Magerealm

Any sufficiently advanced technology is indistinguishable from magic - Arthur C. Clarke

Life is a Highway

Today I was officially made lead for a team of 7 (including myself) at work. This is a step in the right direction for my career, but it makes me very nervous at the same time. Will I be able to lead effectively? Will I be able to protect the team from the managerial details that all companies have? Will I know when to follow their ideas versus when to push my own instead? So many questions, and while I hope I know the answers the only way to know is to go through the experience.

And there it is. The experience, the journey, the road you travel. Whatever cliche you want to call it by, it is what life is generally about. One of the things I think I've learned (or at least I hope this is right), is that the path you choose is more important than the place you get to. People make choices everyday. Most of the choices are mundane (what do I want for breakfast?), but some of them can have a profound impact not just your own life, but many others.

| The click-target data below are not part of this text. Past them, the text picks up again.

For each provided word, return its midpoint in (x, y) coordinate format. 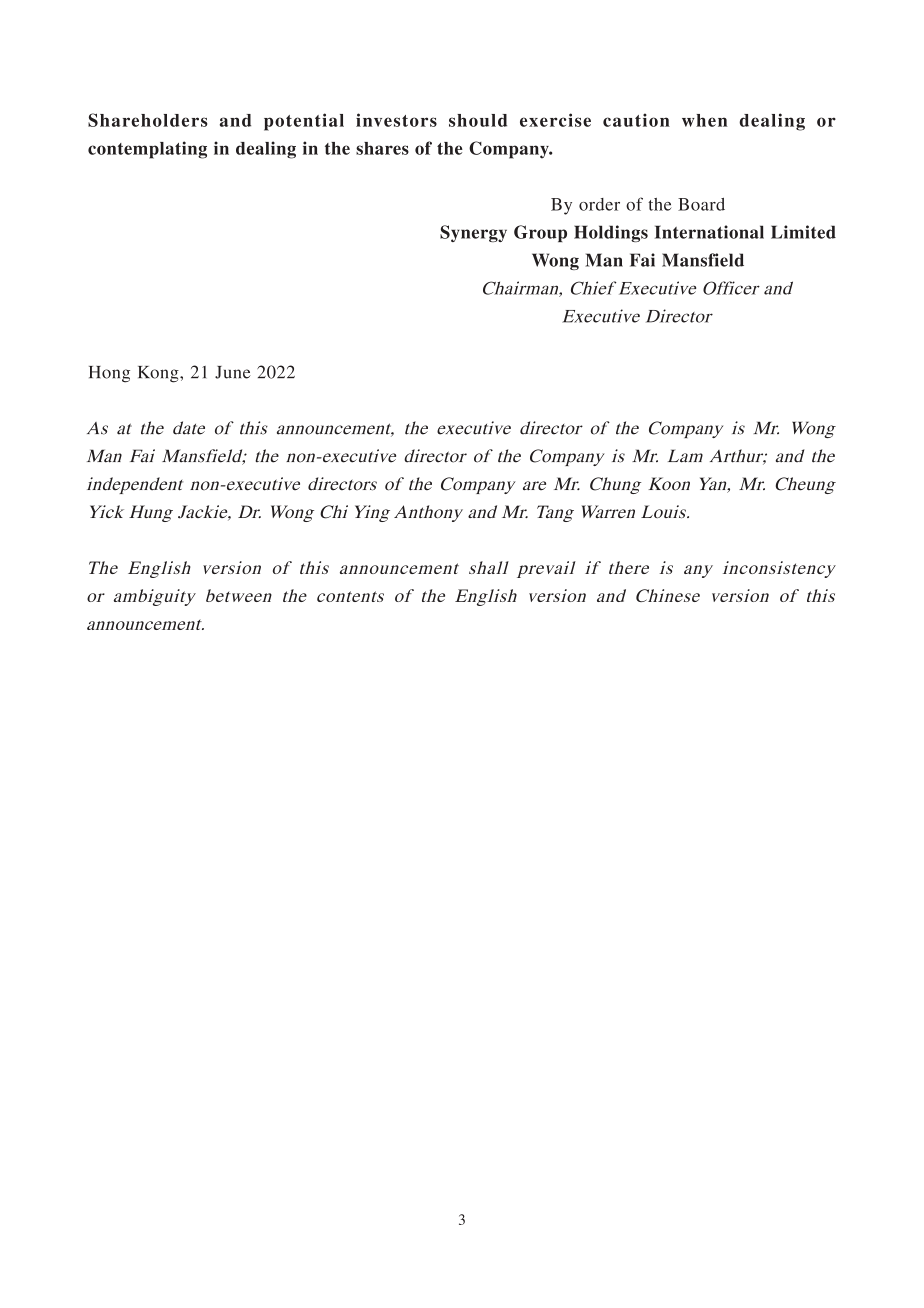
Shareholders (147, 120)
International (709, 232)
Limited (803, 232)
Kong (159, 374)
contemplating (147, 150)
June (233, 372)
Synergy (473, 233)
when (705, 120)
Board (701, 204)
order (599, 204)
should (478, 120)
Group (540, 233)
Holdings (611, 233)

The challenge in life is making good decisions when you are presented with choices. Notice I said good decisions, not "right" decisions. In some cases, there may only be one right decision (usually those would be make a left instead of a right at Albuquerque). In most cases, things are much more ambiguous. When those choices are in front of you, you need to make the decision that is easiest for you to live with.

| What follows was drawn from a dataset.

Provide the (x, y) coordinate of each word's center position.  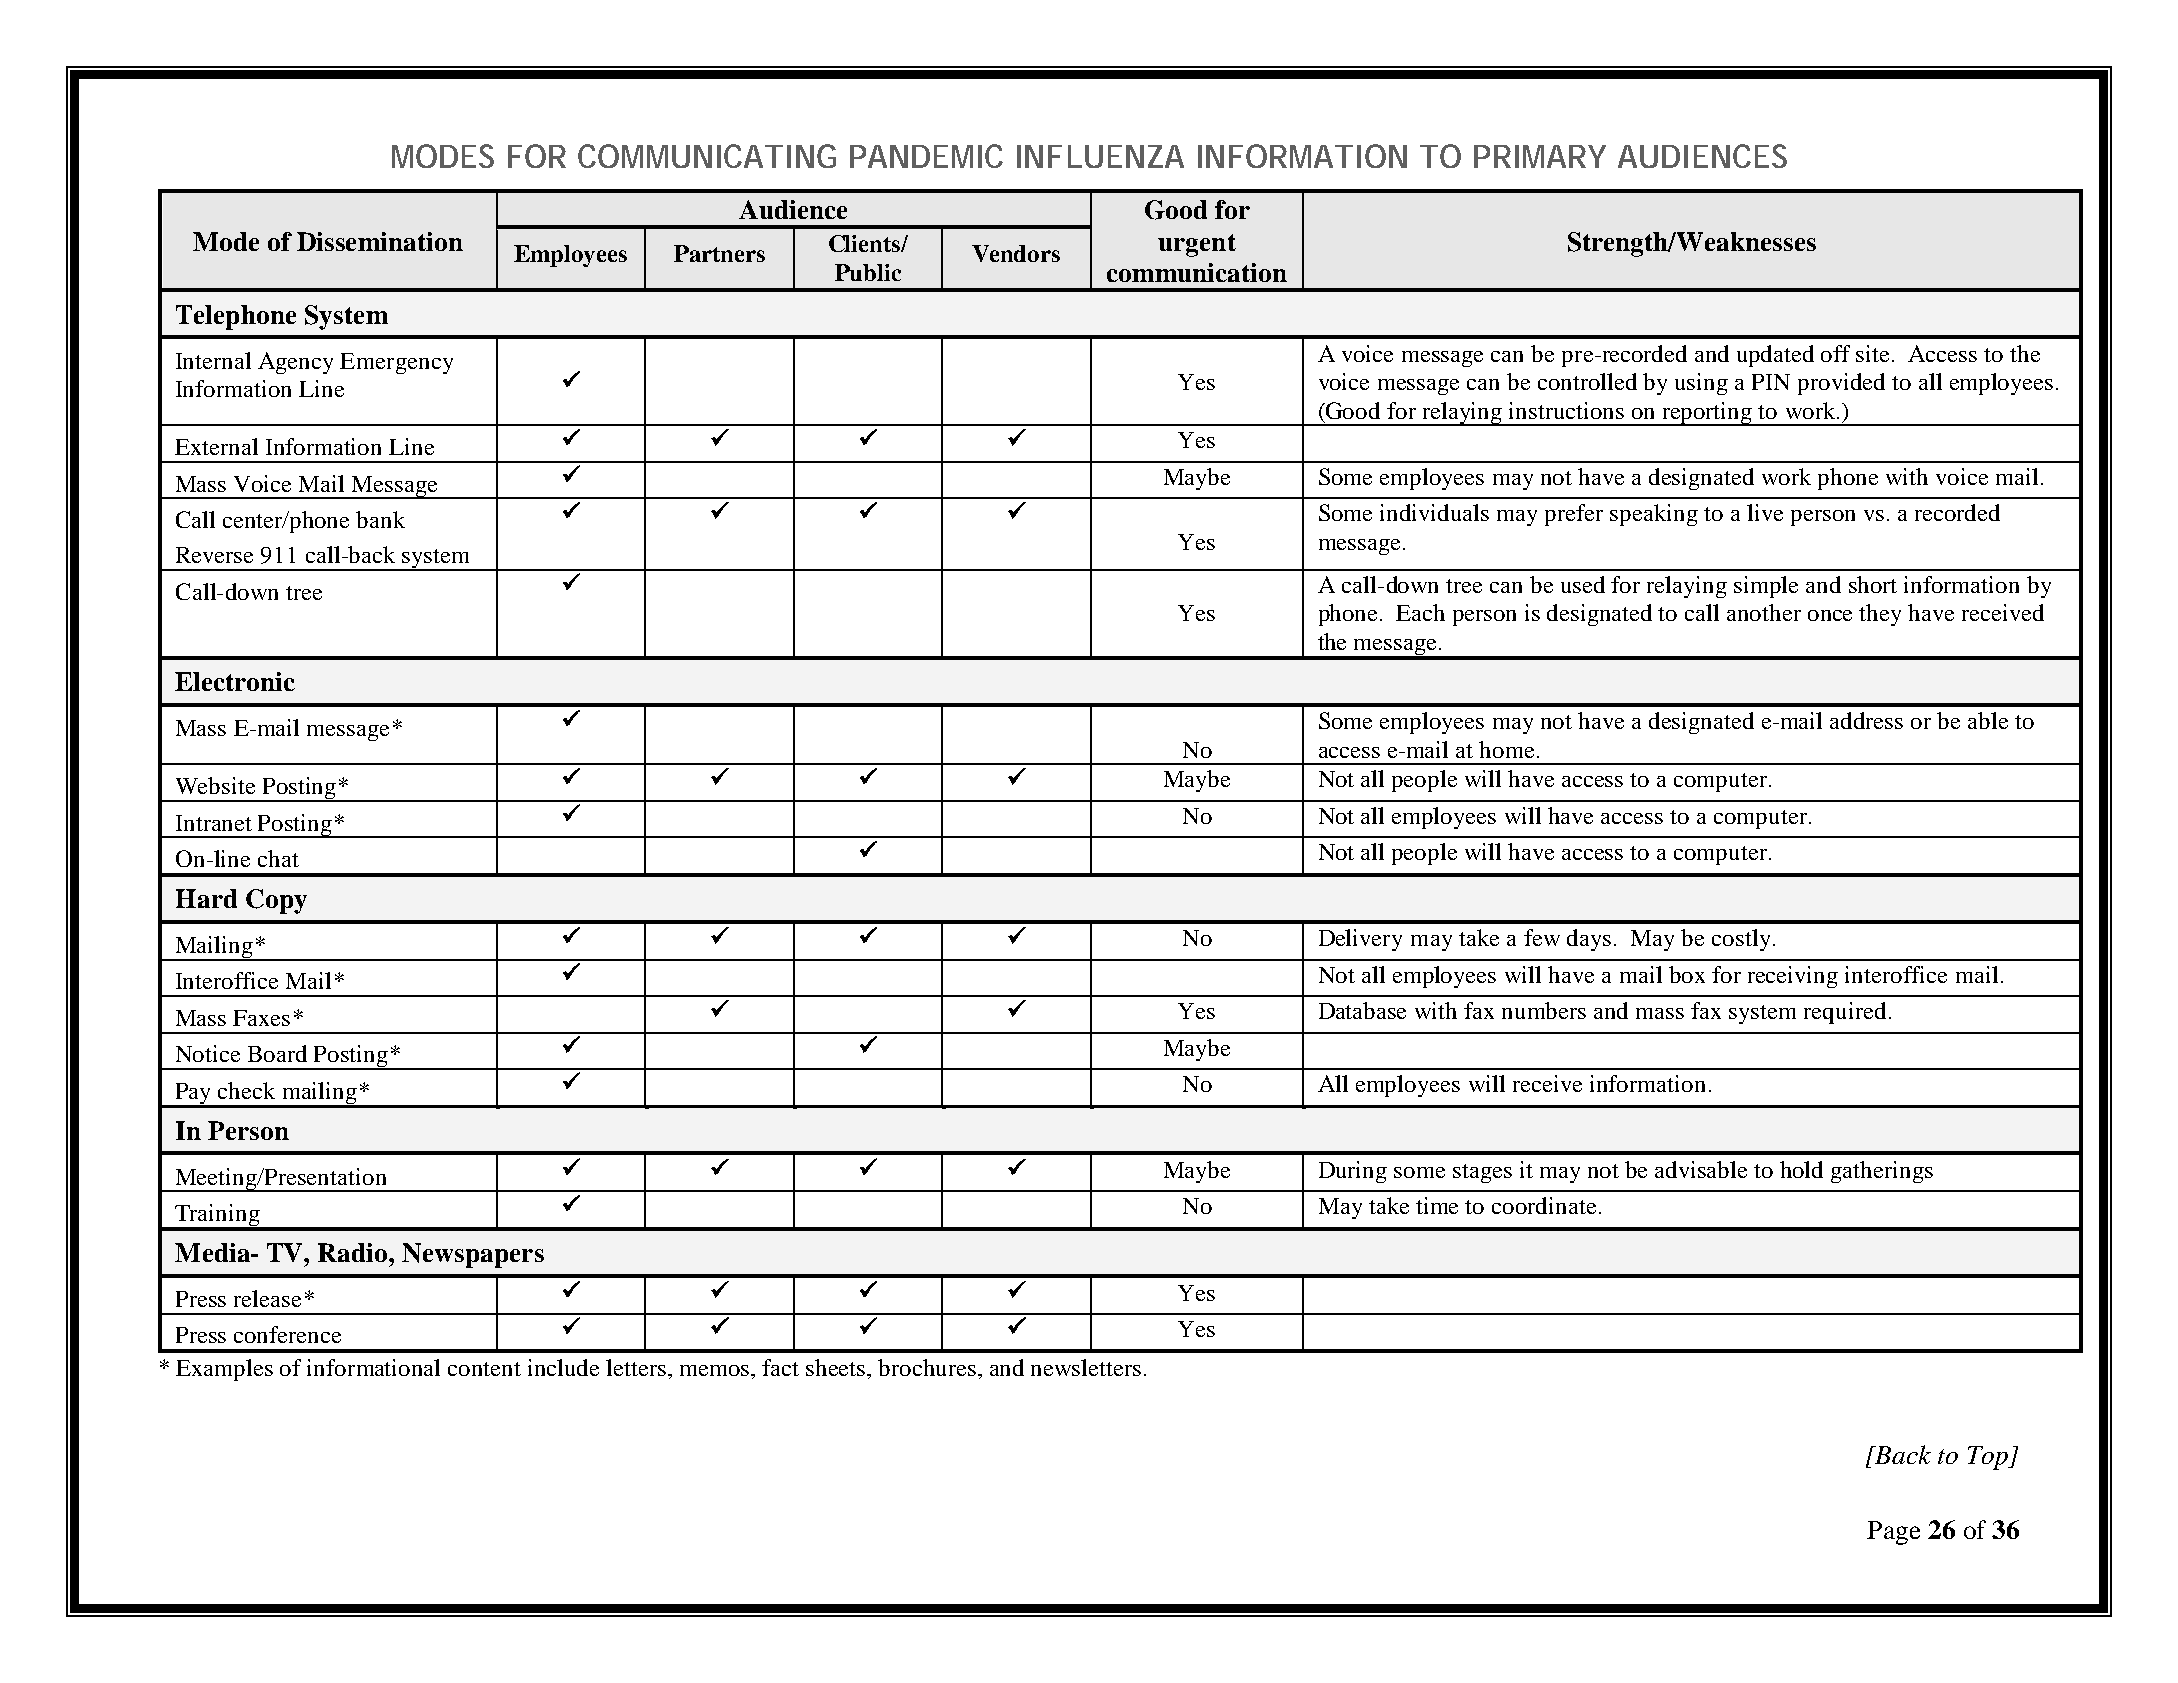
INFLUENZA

One of those choices is recognizing who you are. Everyone recognizes parts of their personality, but most people don't really know themselves. For example, both Dave (friend at work) and I recognize that each of us get bored with new cars after a couple of years and need to replace them, but this is the type of observation that a casual observer could learn. The more difficult question is why do we get bored with new cars so quickly? Unfortunately, I don't know why I am like that. This is part of the reason I wonder how I will fare as a leader. I've never really been in that position before, and I haven't seen enough of my personality when put under pressure to know.

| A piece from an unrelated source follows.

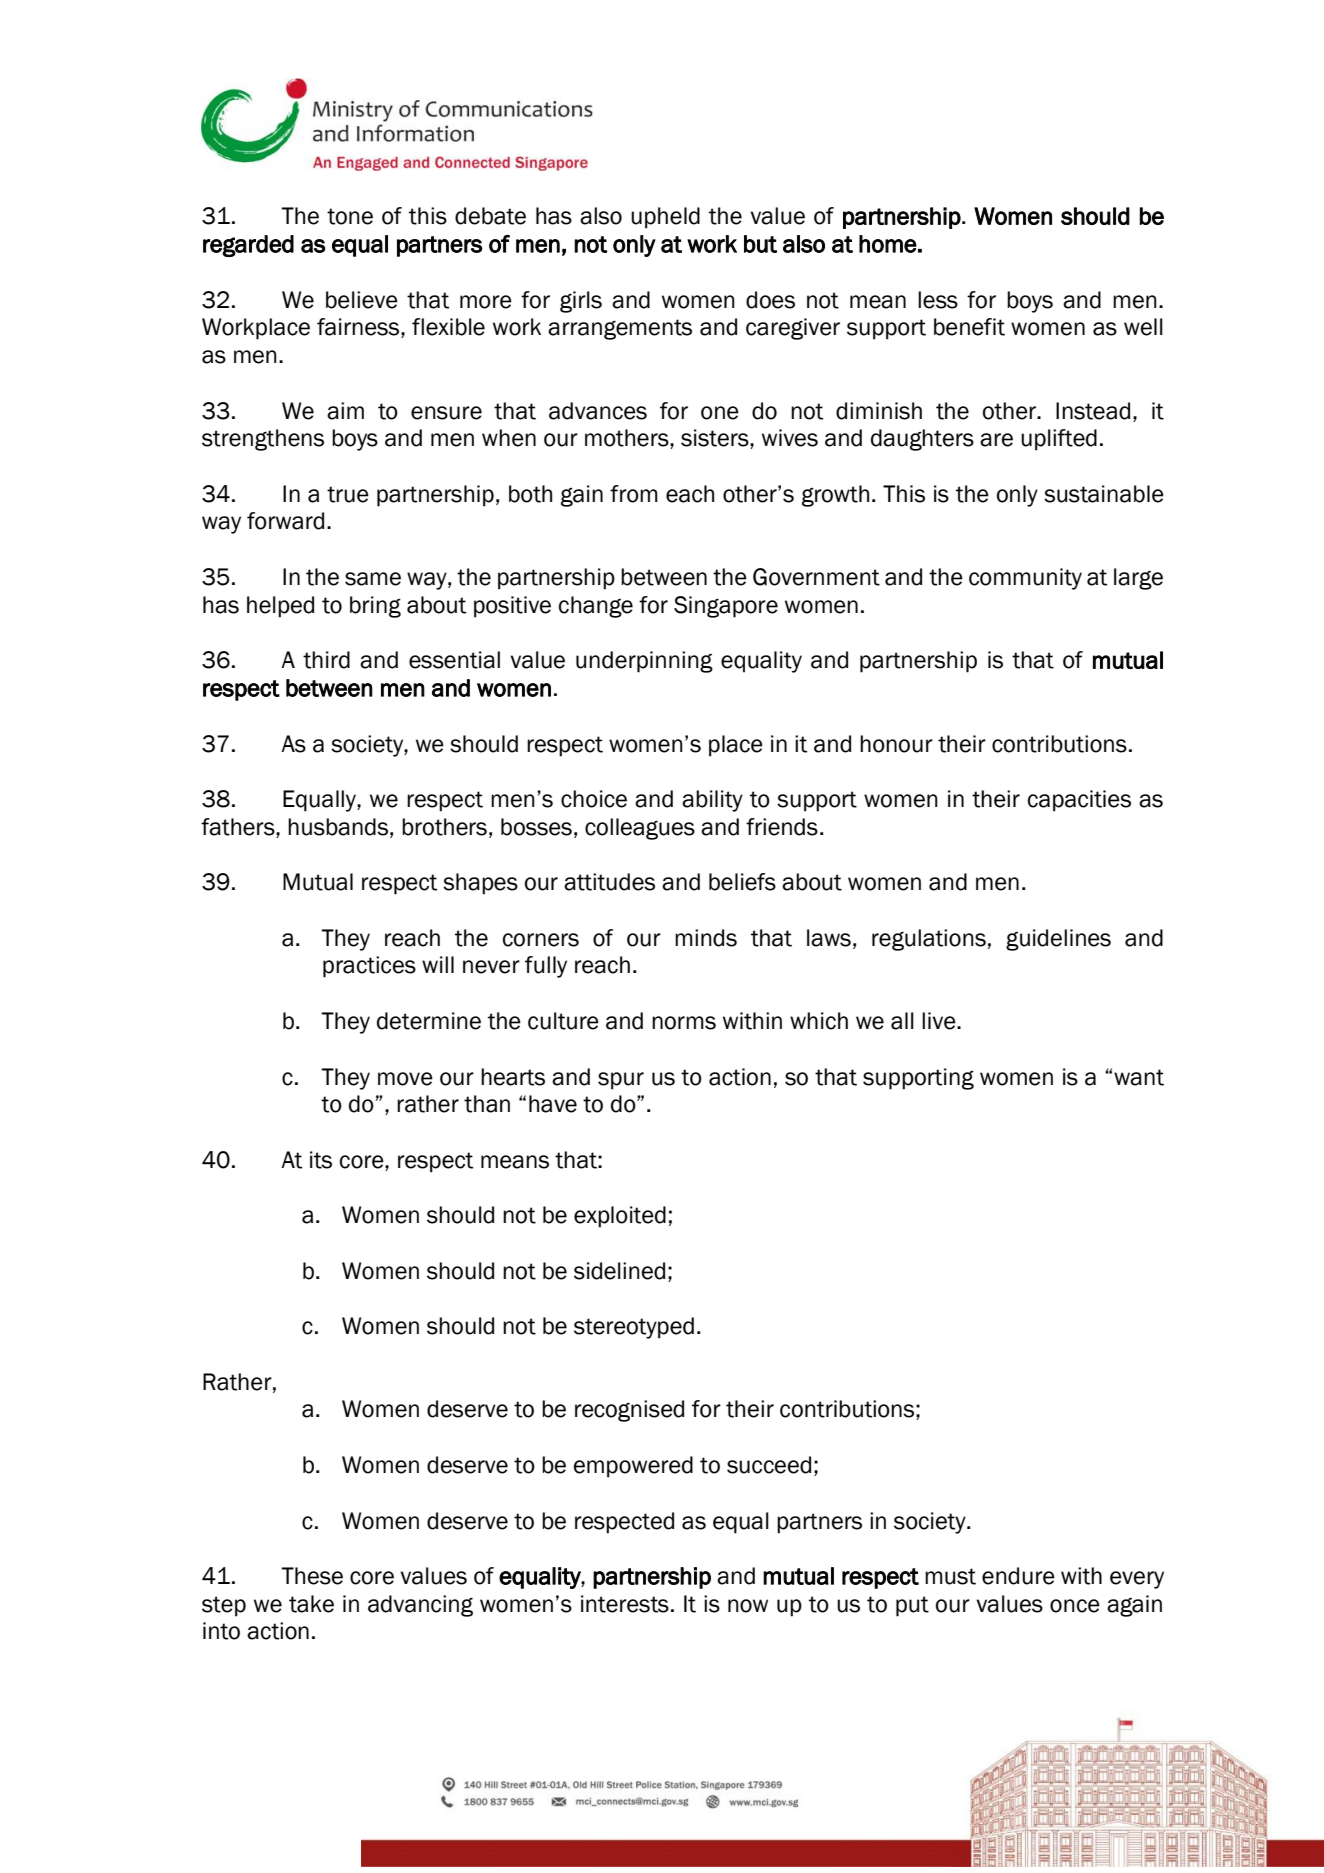 The image size is (1324, 1873). I want to click on interests, so click(625, 1604).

Something I do recognize is that when I get stressed, I need a way to vent the steam. Big vacations (Italy, Hawaii), weekend trips (Las Vegas, Zion), and just relaxing on weekends all help with this. So long as I spread them all out I can stay relatively stress free (it is amazing how sitting on Kahekili beach in Maui with a Mai-Tai can relax you), but sometimes I need something to make me focus on something completely different. To that end, I will likely go sky-diving again some time in late September or October. One of my other friends at work (John) has said he wants to go too. This is probably a pretty good thing, as AM isn't exactly excited about jumping out of an airplane again in her lifetime.